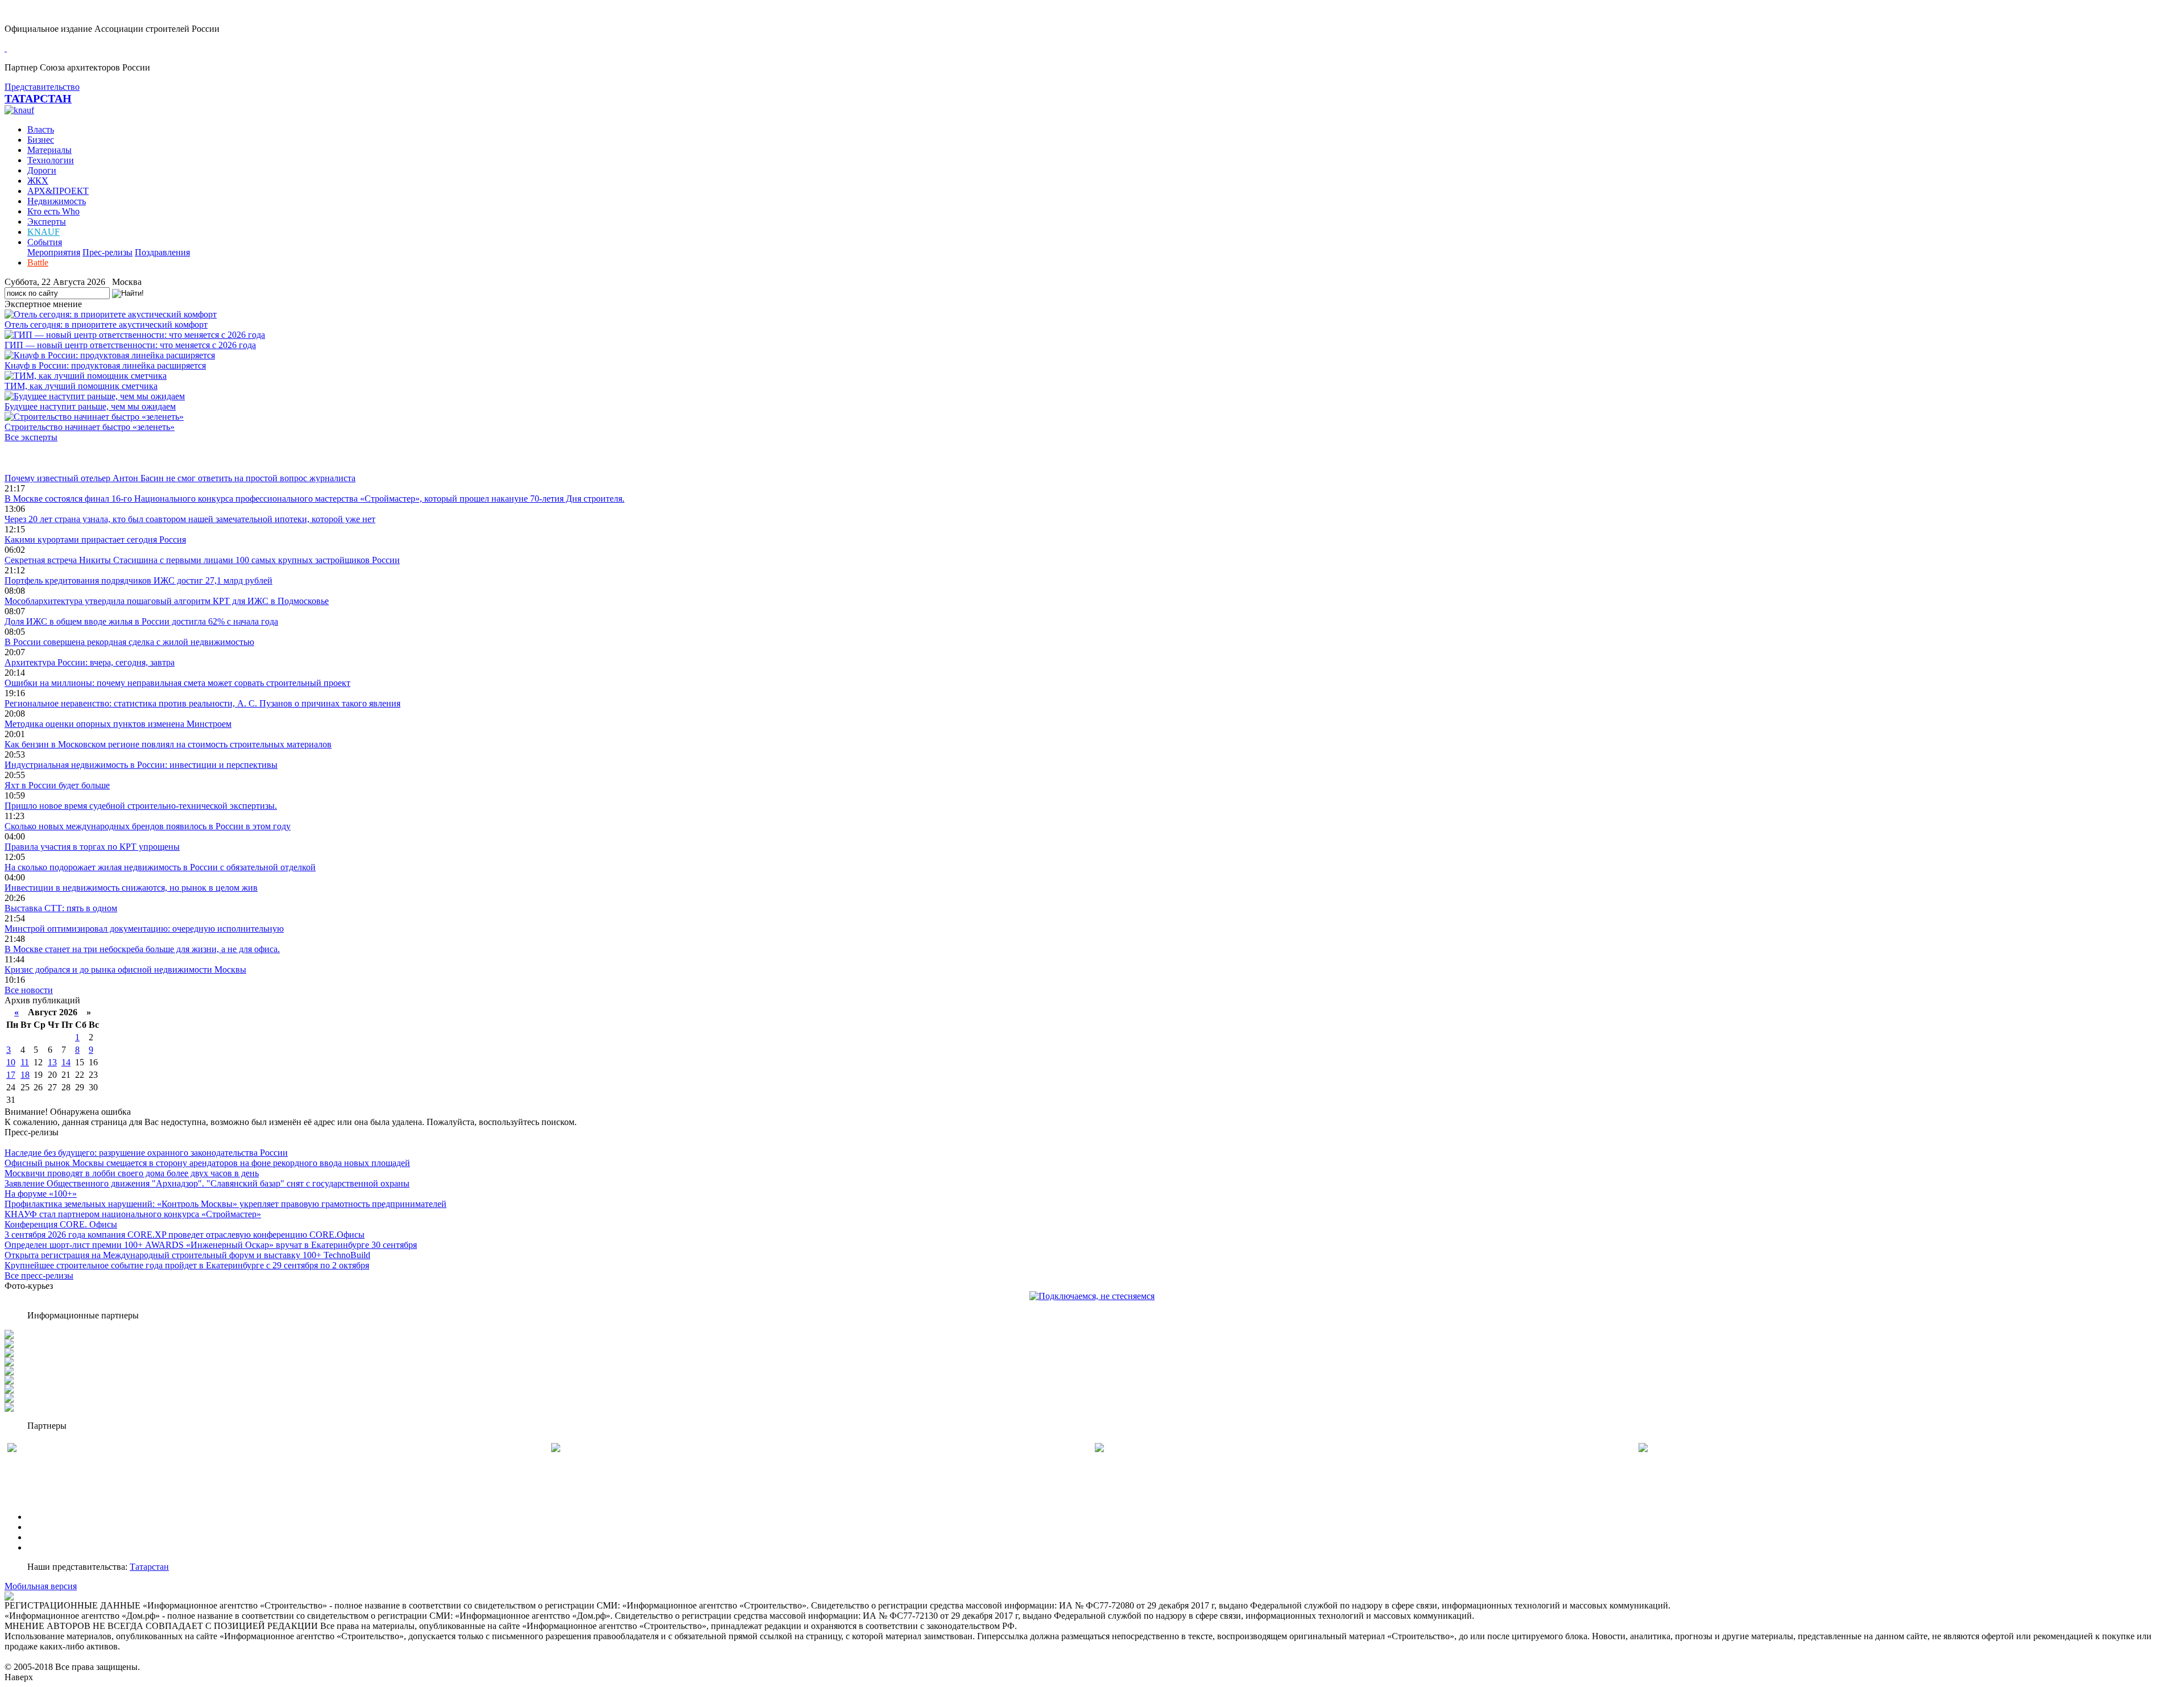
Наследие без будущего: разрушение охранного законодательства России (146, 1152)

☆ ☆ ☆ ☆

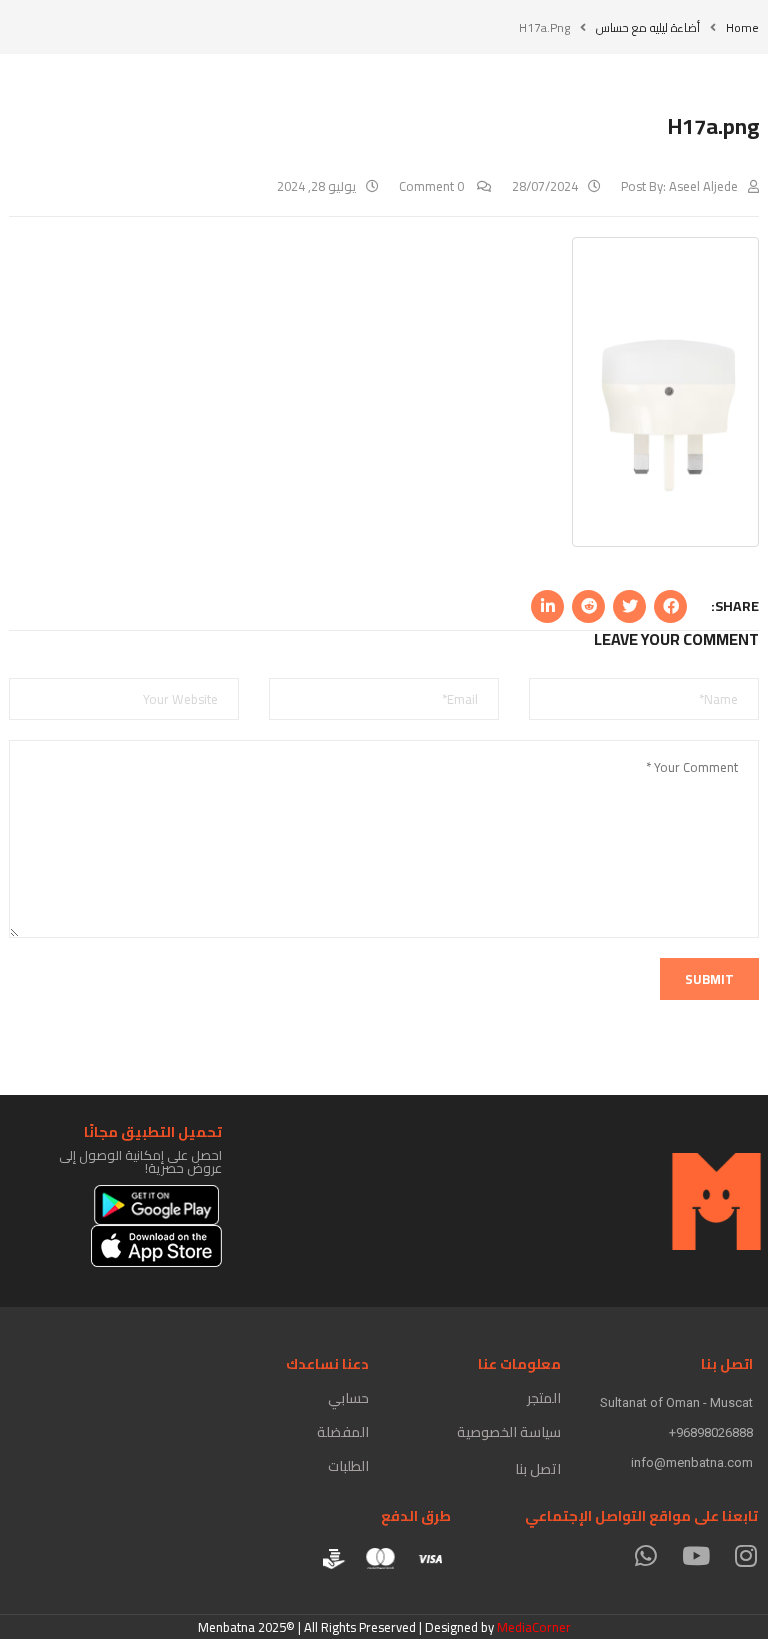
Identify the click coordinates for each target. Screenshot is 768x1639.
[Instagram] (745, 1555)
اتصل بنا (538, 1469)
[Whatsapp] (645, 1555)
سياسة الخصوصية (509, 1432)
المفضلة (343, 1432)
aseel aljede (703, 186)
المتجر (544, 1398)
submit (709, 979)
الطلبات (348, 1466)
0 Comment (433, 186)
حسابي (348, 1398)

☆ ☆ ☆ ☆

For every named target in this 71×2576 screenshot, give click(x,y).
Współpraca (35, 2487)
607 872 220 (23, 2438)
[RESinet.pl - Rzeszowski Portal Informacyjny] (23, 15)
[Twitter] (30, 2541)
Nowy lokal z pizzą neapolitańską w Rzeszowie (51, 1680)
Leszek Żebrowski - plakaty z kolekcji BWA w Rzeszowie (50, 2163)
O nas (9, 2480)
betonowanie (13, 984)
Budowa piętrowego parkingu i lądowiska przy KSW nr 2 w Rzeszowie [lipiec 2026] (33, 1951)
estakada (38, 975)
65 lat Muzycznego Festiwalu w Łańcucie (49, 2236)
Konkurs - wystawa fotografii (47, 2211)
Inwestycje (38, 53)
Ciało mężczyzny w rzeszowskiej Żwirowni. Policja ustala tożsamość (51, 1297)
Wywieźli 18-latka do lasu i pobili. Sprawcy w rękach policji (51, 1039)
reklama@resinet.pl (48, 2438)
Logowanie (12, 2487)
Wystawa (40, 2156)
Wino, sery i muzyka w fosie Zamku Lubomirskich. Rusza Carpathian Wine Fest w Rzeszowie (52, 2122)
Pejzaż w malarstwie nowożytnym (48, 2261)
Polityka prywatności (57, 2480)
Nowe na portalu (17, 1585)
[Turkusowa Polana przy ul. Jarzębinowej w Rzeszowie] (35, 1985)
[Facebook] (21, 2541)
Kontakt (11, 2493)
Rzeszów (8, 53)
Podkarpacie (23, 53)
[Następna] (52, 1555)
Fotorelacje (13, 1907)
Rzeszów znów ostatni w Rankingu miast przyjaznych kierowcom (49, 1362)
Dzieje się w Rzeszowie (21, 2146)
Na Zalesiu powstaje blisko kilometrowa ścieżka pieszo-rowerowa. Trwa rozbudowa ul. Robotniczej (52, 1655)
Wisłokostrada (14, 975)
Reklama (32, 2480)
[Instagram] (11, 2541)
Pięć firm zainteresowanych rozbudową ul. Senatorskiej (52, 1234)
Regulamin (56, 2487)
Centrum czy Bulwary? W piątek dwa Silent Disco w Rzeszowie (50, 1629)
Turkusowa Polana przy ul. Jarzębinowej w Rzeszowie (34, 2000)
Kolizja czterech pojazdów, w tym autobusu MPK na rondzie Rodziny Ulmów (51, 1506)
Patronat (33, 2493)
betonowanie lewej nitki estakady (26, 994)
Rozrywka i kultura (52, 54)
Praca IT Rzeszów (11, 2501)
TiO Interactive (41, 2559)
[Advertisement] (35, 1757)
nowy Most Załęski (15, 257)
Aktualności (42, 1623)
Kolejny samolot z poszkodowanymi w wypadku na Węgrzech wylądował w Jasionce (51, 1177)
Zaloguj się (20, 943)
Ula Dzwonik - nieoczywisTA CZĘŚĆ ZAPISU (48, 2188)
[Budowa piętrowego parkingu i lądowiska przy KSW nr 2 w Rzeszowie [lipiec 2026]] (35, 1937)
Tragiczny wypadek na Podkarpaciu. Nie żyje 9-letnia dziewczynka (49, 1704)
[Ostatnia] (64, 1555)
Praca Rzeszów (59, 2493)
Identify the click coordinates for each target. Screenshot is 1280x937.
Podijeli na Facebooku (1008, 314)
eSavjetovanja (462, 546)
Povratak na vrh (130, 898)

☆ ☆ ☆ ☆

* _What needs to be done_:
The lines above from the one containing "Ula Dzwonik - nieoczywisTA" through the one containing "Povratak na vrh (130, 898)" are to be set down exactly, and no others.

* _Result_:
Ula Dzwonik - nieoczywisTA CZĘŚĆ ZAPISU (48, 2188)
[Budowa piętrowego parkingu i lądowiska przy KSW nr 2 w Rzeszowie [lipiec 2026]] (35, 1937)
Tragiczny wypadek na Podkarpaciu. Nie żyje 9-letnia dziewczynka (49, 1704)
[Ostatnia] (64, 1555)
Praca Rzeszów (59, 2493)
Identify the click coordinates for each target. Screenshot is 1280x937.
Podijeli na Facebooku (1008, 314)
eSavjetovanja (462, 546)
Povratak na vrh (130, 898)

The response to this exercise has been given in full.